Bailey looked annoyed. “You know so much, you want to give out the info?”
“Ah, no, no. Please, forgive me.”
“Okay, we think their arrival has something to do with the Ghoul Modules—”
“The what?” Sianna interrupted.
“Oh, right, you weren’t around for that one,” Bailey said. “That’s what the Purps are calling the large Charonian devices that are docking themselves to the Moonpoint Ring. The last of them docked to the ring this morning, and they seem to be pumping power into the ring. It looks very much to us as if they are there to bring the dead ring back to life, reactivate it. Ghouls.”
“But why?” Sianna asked.
“To proceed with the Sphere’s original purpose in setting up the Moonpoint Ring,” Sakalov said. “To get through to the Solar System and start building a new Multisystem there.”
“Hey, real smart,” Bailey said, his voice dripping with sarcasm. “But our team has been thinking on this for more than five seconds, and if you can prepare yourself for a shock, they see another possibility.

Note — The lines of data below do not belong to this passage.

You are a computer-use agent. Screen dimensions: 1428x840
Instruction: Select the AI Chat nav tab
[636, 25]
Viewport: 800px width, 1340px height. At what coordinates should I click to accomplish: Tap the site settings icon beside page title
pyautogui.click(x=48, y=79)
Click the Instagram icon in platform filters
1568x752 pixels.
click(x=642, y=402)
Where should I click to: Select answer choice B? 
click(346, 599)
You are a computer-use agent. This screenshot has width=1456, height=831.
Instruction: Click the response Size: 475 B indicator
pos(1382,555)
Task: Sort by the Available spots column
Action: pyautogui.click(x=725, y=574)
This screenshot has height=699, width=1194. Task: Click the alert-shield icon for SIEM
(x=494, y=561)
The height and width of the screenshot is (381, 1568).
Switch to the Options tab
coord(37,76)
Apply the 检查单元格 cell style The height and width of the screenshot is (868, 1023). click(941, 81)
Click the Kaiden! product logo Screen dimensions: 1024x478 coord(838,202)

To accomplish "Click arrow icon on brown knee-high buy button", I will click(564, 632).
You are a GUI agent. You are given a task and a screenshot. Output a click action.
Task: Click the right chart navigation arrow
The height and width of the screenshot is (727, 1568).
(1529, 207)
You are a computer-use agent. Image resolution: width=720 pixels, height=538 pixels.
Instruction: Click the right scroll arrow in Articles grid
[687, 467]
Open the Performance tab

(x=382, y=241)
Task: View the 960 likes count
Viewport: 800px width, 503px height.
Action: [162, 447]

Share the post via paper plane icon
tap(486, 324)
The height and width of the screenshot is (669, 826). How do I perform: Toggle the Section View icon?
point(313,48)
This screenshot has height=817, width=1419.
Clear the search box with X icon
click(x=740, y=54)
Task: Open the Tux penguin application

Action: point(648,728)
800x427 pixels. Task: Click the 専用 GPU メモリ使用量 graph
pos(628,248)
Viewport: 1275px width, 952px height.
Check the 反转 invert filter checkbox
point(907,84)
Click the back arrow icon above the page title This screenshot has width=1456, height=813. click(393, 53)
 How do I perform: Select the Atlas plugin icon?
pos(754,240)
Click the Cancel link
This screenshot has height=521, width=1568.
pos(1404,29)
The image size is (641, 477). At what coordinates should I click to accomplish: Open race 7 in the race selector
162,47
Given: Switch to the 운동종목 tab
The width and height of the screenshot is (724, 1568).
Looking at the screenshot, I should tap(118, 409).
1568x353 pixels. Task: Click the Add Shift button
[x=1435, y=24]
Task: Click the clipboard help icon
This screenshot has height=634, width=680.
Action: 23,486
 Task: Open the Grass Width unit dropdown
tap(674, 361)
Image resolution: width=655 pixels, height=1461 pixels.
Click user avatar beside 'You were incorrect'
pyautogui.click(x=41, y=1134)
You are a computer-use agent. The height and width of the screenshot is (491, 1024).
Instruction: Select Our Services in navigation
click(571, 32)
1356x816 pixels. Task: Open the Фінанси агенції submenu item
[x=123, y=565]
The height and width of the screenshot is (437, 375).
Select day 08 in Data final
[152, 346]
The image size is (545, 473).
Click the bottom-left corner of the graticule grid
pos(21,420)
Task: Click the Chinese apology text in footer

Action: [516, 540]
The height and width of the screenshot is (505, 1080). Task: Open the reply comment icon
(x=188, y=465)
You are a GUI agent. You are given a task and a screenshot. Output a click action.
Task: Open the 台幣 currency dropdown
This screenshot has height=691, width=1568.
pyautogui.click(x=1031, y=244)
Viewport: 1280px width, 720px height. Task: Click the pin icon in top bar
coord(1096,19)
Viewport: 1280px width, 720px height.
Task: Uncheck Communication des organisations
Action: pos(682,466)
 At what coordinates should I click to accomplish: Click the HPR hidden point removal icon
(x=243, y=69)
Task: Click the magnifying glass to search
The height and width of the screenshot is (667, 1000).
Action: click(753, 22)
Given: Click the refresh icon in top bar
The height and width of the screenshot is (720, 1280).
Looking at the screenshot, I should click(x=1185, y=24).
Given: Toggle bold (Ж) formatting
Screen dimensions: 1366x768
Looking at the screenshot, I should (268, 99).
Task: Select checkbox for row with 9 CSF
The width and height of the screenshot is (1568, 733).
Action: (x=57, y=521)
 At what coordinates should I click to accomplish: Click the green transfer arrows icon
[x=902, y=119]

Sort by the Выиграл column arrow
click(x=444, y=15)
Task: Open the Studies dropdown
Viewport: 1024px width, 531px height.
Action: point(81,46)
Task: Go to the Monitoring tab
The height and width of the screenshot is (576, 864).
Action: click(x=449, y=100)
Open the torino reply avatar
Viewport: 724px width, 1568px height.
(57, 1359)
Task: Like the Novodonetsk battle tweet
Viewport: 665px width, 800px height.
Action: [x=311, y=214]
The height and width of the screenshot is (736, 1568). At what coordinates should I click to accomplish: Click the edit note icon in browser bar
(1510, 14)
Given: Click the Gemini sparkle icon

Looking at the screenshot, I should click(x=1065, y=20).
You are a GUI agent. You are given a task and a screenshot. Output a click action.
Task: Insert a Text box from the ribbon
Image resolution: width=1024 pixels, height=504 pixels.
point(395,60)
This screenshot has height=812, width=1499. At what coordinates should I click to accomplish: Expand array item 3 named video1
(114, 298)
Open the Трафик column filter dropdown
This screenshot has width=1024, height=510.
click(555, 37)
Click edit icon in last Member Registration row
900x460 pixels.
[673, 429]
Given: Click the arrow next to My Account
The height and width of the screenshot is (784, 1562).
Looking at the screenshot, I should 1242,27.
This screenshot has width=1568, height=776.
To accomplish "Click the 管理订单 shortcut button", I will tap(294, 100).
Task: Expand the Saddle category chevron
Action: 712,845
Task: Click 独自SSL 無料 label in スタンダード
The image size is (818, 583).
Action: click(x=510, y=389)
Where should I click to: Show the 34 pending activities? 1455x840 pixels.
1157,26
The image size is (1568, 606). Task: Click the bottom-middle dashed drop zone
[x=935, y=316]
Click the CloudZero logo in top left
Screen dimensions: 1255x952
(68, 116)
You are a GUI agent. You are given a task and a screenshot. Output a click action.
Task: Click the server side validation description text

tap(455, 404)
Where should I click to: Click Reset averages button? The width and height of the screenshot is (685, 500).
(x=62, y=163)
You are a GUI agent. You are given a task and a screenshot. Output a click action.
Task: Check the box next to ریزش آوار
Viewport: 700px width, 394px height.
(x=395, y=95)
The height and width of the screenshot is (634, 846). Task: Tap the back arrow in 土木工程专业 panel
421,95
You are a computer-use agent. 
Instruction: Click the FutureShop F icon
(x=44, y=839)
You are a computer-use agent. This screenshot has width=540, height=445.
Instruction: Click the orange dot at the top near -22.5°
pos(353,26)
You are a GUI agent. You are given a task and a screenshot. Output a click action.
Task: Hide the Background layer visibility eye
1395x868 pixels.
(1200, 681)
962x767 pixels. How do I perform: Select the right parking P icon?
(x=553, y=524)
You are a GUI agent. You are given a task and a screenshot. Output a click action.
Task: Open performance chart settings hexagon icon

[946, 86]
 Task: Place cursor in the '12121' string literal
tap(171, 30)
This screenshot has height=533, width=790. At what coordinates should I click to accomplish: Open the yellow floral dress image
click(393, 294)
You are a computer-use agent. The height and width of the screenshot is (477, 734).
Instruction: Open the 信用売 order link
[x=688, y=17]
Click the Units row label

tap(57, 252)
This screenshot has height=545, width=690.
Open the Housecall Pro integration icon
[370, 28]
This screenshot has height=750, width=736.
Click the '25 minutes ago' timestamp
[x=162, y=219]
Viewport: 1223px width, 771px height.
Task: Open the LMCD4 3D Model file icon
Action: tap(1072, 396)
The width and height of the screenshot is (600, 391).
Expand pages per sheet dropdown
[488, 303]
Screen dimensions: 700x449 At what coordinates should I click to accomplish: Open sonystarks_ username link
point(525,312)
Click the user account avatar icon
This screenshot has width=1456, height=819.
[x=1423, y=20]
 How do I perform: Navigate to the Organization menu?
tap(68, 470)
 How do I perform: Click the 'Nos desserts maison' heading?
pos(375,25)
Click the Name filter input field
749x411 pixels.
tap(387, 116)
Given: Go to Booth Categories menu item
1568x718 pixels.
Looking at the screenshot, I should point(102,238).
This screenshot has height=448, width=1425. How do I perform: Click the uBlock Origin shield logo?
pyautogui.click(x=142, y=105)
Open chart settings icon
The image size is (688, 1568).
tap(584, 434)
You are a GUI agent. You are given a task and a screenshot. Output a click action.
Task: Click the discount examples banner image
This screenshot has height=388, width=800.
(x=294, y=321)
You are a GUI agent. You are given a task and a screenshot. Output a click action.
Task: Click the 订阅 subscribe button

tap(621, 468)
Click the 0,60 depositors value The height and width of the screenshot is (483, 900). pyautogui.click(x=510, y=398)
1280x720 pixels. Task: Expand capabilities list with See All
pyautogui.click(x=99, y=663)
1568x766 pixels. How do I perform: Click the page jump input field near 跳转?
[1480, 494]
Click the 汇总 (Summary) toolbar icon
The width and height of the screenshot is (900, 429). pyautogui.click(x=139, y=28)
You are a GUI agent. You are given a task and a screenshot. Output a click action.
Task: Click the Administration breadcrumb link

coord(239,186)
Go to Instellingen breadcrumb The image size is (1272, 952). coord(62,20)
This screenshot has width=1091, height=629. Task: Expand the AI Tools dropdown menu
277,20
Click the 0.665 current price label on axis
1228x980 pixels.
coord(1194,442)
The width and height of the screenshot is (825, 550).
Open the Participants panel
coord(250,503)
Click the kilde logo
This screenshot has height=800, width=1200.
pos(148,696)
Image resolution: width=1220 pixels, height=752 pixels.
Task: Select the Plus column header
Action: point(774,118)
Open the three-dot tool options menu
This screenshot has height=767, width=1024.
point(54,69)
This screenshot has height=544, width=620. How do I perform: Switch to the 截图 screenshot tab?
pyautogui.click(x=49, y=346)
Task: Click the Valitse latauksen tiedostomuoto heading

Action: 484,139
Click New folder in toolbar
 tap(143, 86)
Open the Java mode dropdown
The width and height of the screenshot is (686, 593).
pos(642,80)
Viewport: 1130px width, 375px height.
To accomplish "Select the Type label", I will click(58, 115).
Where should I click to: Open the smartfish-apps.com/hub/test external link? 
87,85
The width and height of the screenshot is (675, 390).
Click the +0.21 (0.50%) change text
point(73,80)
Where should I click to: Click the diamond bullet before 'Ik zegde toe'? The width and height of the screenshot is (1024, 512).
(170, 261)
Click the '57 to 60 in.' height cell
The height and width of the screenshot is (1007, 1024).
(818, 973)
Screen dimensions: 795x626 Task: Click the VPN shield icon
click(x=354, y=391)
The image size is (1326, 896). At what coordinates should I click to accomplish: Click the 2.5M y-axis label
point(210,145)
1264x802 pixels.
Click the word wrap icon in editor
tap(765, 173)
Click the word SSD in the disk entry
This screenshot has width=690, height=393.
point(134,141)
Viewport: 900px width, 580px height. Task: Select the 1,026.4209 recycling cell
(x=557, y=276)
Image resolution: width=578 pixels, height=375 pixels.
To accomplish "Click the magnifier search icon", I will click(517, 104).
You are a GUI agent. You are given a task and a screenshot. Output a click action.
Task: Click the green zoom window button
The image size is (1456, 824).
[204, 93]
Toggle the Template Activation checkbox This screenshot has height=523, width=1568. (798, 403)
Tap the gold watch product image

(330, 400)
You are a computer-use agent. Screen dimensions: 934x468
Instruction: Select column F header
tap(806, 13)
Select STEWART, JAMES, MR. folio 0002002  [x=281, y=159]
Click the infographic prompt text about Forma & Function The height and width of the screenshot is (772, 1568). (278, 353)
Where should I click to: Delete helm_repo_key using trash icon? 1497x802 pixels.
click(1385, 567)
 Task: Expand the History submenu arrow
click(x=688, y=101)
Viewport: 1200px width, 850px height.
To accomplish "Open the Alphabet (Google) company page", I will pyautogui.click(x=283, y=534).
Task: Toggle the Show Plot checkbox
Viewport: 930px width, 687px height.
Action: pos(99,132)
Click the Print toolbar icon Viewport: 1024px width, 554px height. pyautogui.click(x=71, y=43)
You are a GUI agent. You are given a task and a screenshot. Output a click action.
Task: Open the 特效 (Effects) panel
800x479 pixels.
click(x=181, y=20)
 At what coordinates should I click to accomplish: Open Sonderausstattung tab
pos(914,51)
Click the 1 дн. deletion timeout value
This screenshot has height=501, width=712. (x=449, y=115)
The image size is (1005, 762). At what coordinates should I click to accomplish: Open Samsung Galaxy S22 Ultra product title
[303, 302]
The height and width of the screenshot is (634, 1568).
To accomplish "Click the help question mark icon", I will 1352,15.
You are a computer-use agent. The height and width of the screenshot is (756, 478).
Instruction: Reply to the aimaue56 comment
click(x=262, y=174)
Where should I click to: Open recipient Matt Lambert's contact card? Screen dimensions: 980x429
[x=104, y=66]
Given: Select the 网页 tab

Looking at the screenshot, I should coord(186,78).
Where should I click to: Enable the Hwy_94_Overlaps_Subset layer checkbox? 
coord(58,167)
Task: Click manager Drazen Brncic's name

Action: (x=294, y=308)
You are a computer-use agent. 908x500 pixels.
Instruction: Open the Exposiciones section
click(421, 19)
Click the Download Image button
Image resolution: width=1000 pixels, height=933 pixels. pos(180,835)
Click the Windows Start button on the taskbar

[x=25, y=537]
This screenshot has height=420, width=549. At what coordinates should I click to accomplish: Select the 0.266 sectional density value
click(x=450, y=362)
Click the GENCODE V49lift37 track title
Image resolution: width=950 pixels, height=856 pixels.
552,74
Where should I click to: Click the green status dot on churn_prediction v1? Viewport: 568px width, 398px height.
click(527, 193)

We think it’s meant to be used as a bolt-hole. We’ve known for years the Sphere was afraid of something. Maybe that something is getting close and the Sphere wants a back door. Some hole it can open up, go through, and pull the hole in after itself.”
“The Dyson Sphere is way too big to get through the Moonpoint wormhole,” Wally objected.
“But the Lone World is the real Sphere,” Sianna reminded him. “It’s the brains of the outfit. The Lone World could go through the hole with a whole slew of smaller Charonians and set up shop someplace new, build a new Sphere.”
“What would it use for power once it was cut off from the gravity generators in the Dyson Sphere?” Wally asked.
“Who knows?” Sianna replied. “Maybe it can store power. Maybe it could absorb solar power in a pinch. If the Lone World drops itself through a wormhole, it’ll have done its homework so it can survive on the other side.
“The bigger question is—why is it setting up our Moonpoint Ring for its bolt-hole? It must have links to a zillion wormholes. Why does it want to go through ours?”
Bailey nodded, as if he were actually conceding that someone else besides himself might be capable of having an idea. “Good question. The answer is it isn’t going to go through the Moonpoint Hole. Best we can tell, the Sphere is getting dozens of old wormholes ready. At least we see a lot of things that look like Ghoul Modules headed toward a lot of other inactive rings in the Multisystem.”